¿Nunca os habéis preguntado el trabajo que hay detrás de un producto de Apple? ¿De las horas que invierten los técnicos, desarrolladores, diseñadores e ingenieros en elaborar aquello que usas día a día? Cuando menos te lo esperas, te surge la duda. Y la respuesta.
No solemos ser conscientes del tiempo que hay tras las cosas y utensilios que usamos en nuestra vida cotidiana. No reparamos en pensar en las excelentes mentes y en las horas de trabajo invertidas en aquellos que utilizamos de una forma mecánica y normal. ¿Te has parado a pensar la cantidad de trabajo que se invierte en el teléfono que usas para llamar? ¿En las sensaciones que se han intentado transmitir al usuario? ¿En lo que significa la experiencia global en un producto? El otro día, cenando con uno de mis mejores amigos en un conocido restaurante en Málaga, estuve observando un hecho más que curioso.

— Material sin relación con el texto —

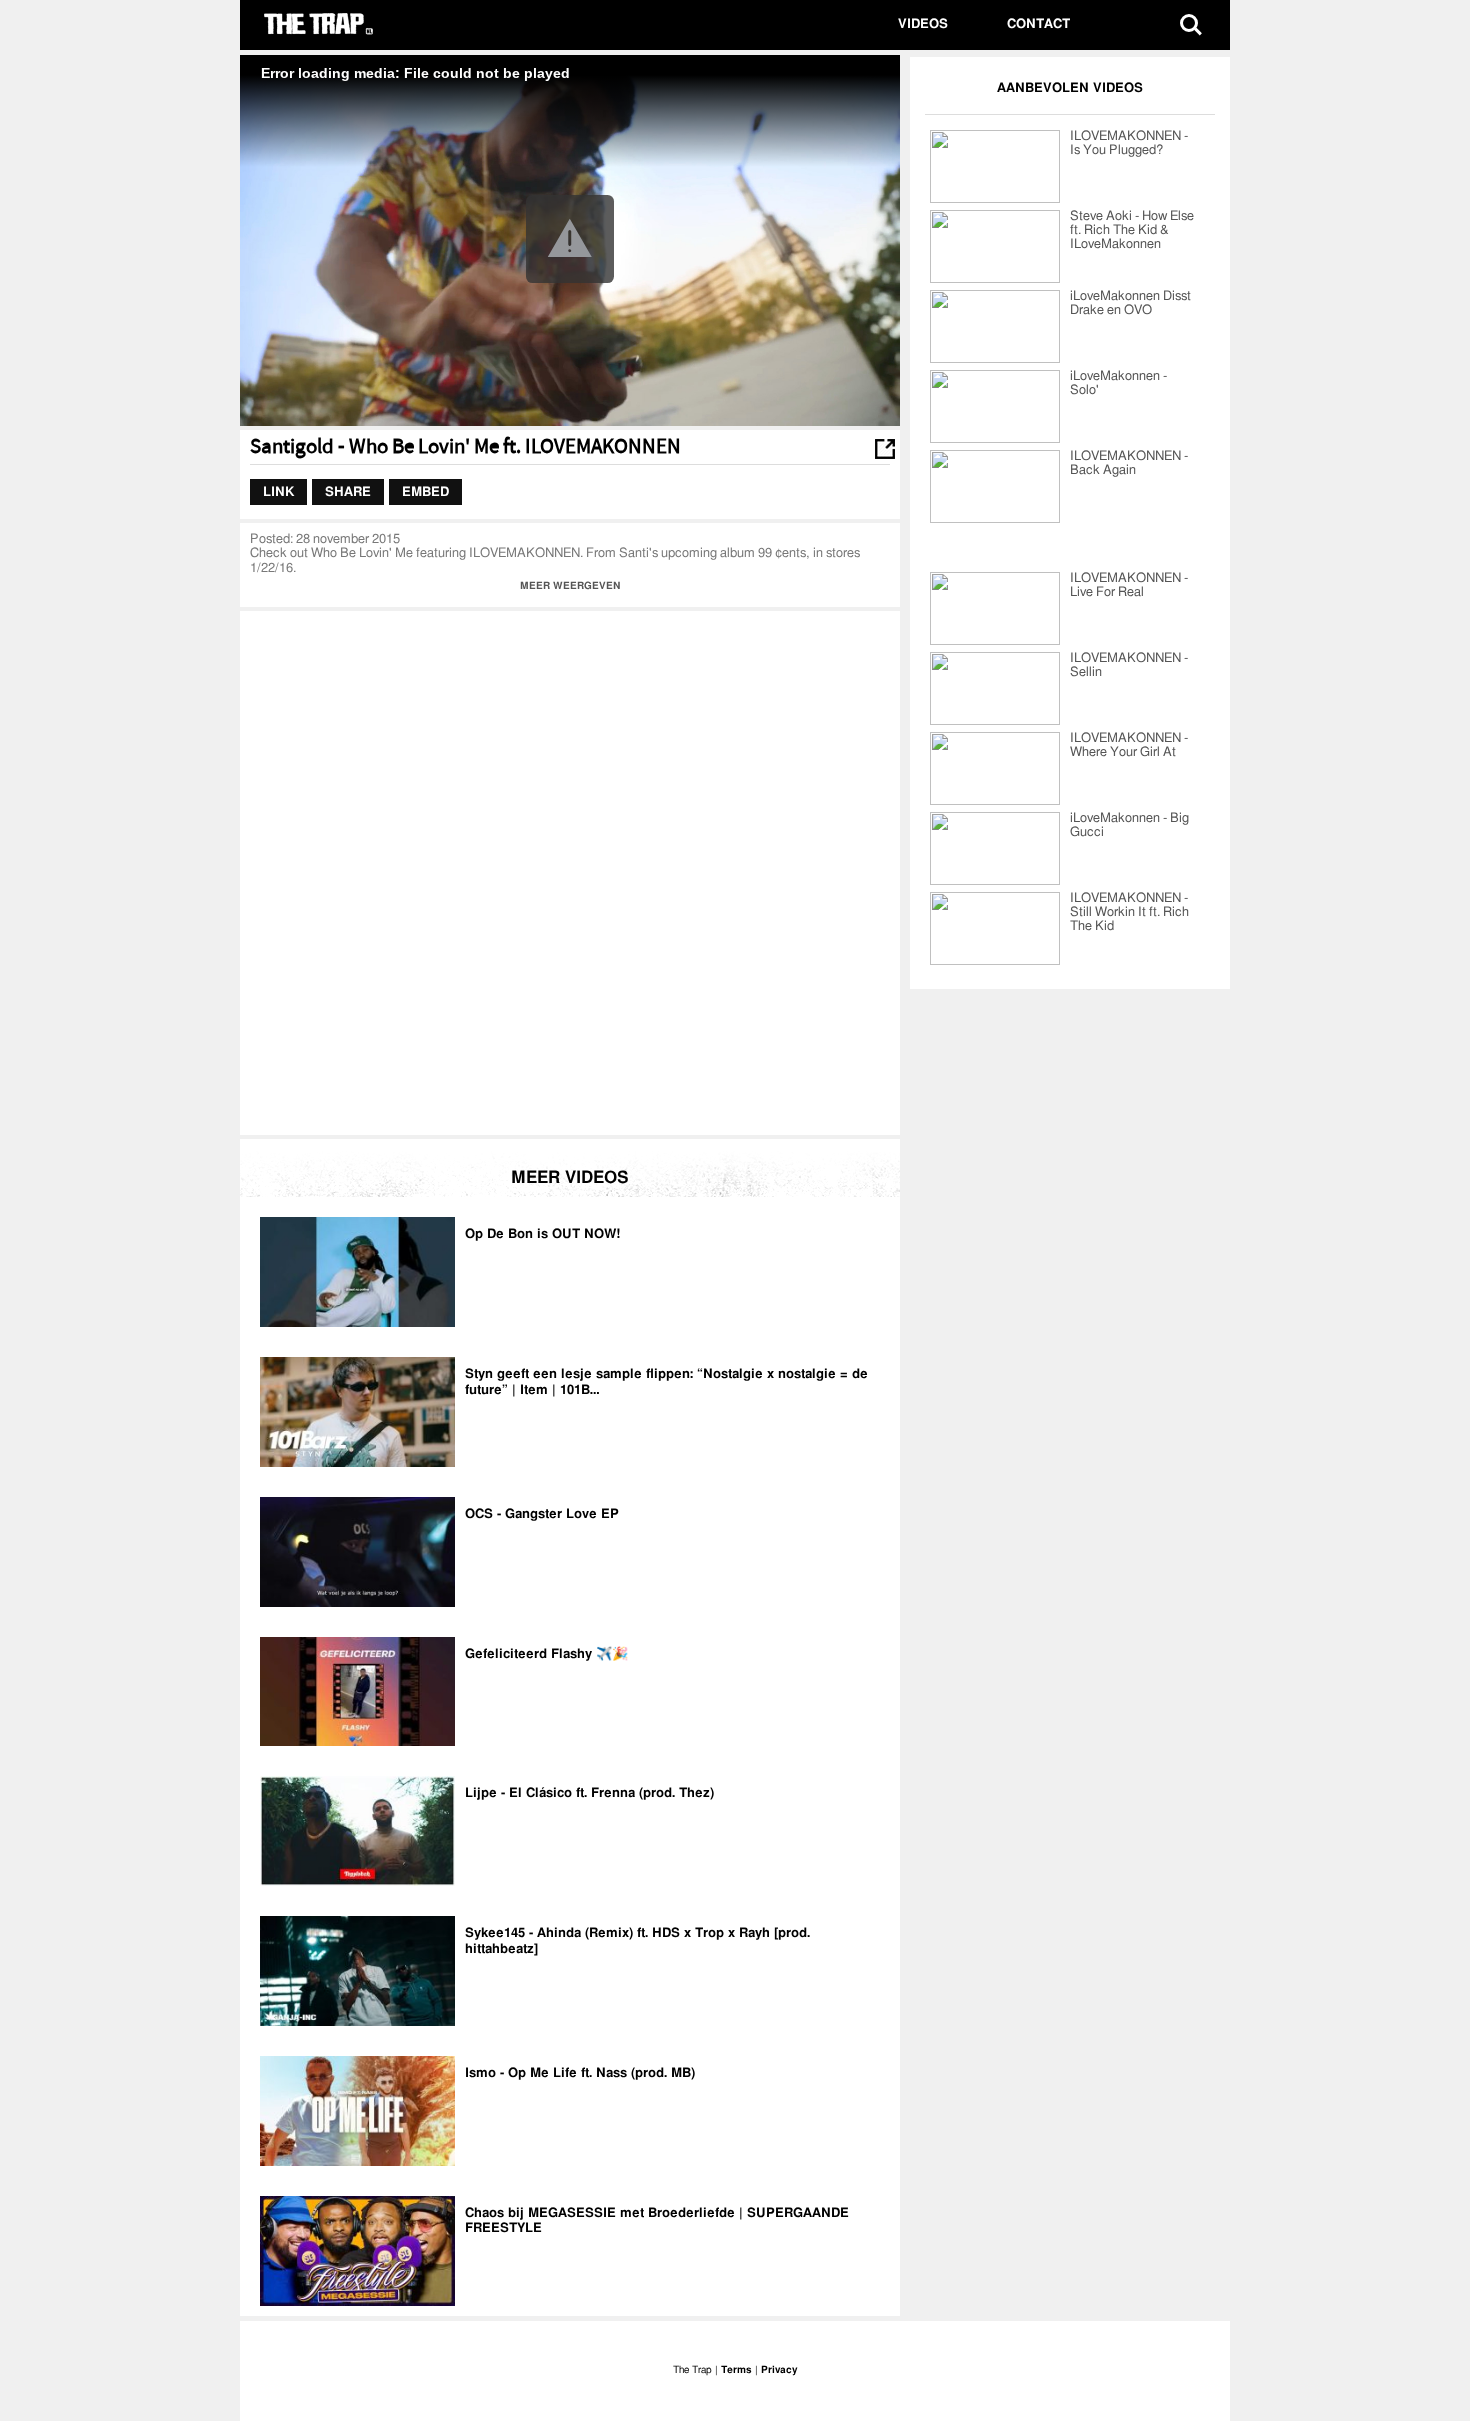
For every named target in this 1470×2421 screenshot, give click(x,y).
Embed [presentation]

Estábamos sentados en la mesa varias personas, con diferentes móviles cada uno. Habíamos pedido unas copas tras la comida, y dada que la cobertura del sitio es bastante mala, sacamos nuestros teléfonos para, en el descanso de la cena, comprobar si teníamos llamadas, mensajes o correos urgentes a los que atender. Como es normal, saqué el iPhone, accedí a mi correo y comprobé que no tenía nada nuevo en mi bandeja de entrada, y con la misma facilidad, hice lo mismo con las llamadas o mensajes de texto. En apenas quince segundos, había repasado por completo aquello que deseaba, y sin más dilación, activé el bloqueo del terminal y lo volví a guardar en el bolsillo de la chaqueta. Cuando terminé, vi como mi compañero se batía con su HTC Diamond y su engorroso stylus. Comprobó el correo, y no atinó a darle a la cruz de la ventana de su versión de Windows Mobile. Volvió a intentarlo, y acertó. Miró si tenía mensajes desde su ventana principal, pero no estaba seguro, porque el escritorio del teléfono es bastante complicado de entender. Otro de los comensales, sacó un Nokia bastante reciente, de pantalla táctil y diseño “de alta gama”. Riéndose, y dándole con la uña una y otra vez, no accedió mirar el tiempo que iba a hacer en su próximo destino, pues la web con la que quería consultarlo, no era accesible desde la versión de su sistema operativo.
Mientras ellos se batían con sus terminales (tengo que reconocer que uno de los terminales Android presente en la mesa resolvió todas y cada una de las consultas de forma excelente), yo había comprobado todo lo que quería, sin problema alguno, y de una forma cómoda. Entonces me paré a pensar el trabajo que hay detrás de todos esos detalles que damos por hechos. La cantidad de horas, diseños y proyectos que se encuentran en las bases de los programas, interfaces y opciones que utilizamos. Cogí una versión de un conocido programa de redes sociales (Facebook) en el susodicho Nokia, y la comparé con la app instalada en el teléfono de Apple. No había color. Dejando a un lado la pantalla y las características propias del iPhone 4, navegar por aquella adaptación de Facebook, costaba la vida. No se adaptaba al usuario y sus necesidades, no conseguía conectar con él. Aproveché, y me di “una vuelta” por su sistema operativo. Y fue como volver al pasado. Como pasar de dibujar en un lienzo con pinturas al óleo, a hacerlo sobre una pared con jugo de frutas y especias. Todo necesitaba de una gran inversión de tiempo y aclimatación por parte del usuario. No era en absoluto intuitivo. Ni los iconos estaban claros, ni las opciones visibles. El teléfono no te invitaba a investigar (no daba sensación de robustez, y su pantalla era de un plástico bastante malo), y ni mucho menos a explorar por sus características.
Y entonces recordé los primeros días con mi iPhone, allá por 2008. Sin saber navegar por aquél sistema operativo desconocido por entonces, me puse moverme por aquellos menús, opciones y escasas aplicaciones de serie. Comprobé como podía cambiar cosas a mi antojo, a mi gusto. Recordaba como en apenas un par de horas, me movía como pez en el agua por aquél teléfono. Me acordé de aquellas sensaciones, y fui consciente del trabajo que había detrás. Del laborioso estudio y debate al que somete Apple constantemente a sus equipos. Del tan criticado perfeccionismo de Steve Jobs y sus diseñadores. De Jonathan Ive (del que hablaré otro día en concreto) y su búsqueda por el diseño perfecto y útil alrededor del usuario y el producto. De cómo el diseño deja de ser lo que es por fuera, a convertirse en parte del alma y la experiencia final en manos del cliente. Y lo entendí. Lo entendí al comprobar que mientras yo disfrutaba de mi copa, habiendo consultado todo aquello que quería de una forma cómoda y rápida, mis amigos seguían dándole a la tecla maldiciendo a todos los finlandeses del planeta.